[Stored data]
****************************************

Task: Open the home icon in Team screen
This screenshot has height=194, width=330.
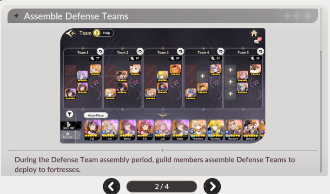Action: (x=254, y=33)
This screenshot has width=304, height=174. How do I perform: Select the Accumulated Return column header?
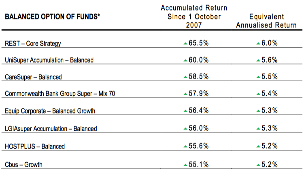(194, 17)
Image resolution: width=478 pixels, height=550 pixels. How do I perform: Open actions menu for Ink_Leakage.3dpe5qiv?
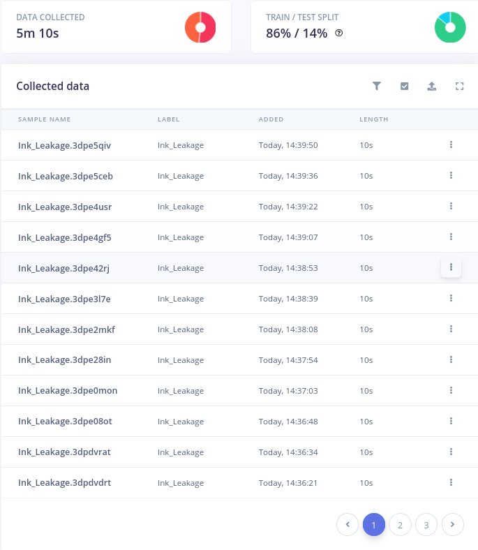click(451, 144)
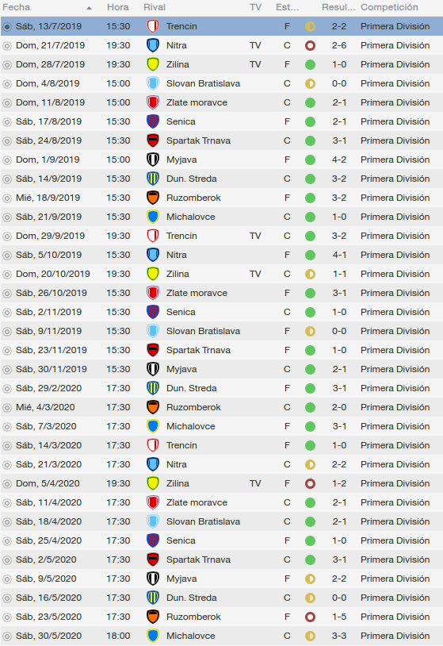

****************************************

PROBLEM TO SOLVE
Would you please write out the entries in full, exactly as they read, but without pictures?

ANSWER TO THE EXERCISE
Task: Open the home icon in Team screen
This screenshot has height=194, width=330.
Action: (x=254, y=33)
This screenshot has width=304, height=174. How do I perform: Select the Accumulated Return column header?
(194, 17)
Image resolution: width=478 pixels, height=550 pixels. How do I perform: Open actions menu for Ink_Leakage.3dpe5qiv?
click(451, 144)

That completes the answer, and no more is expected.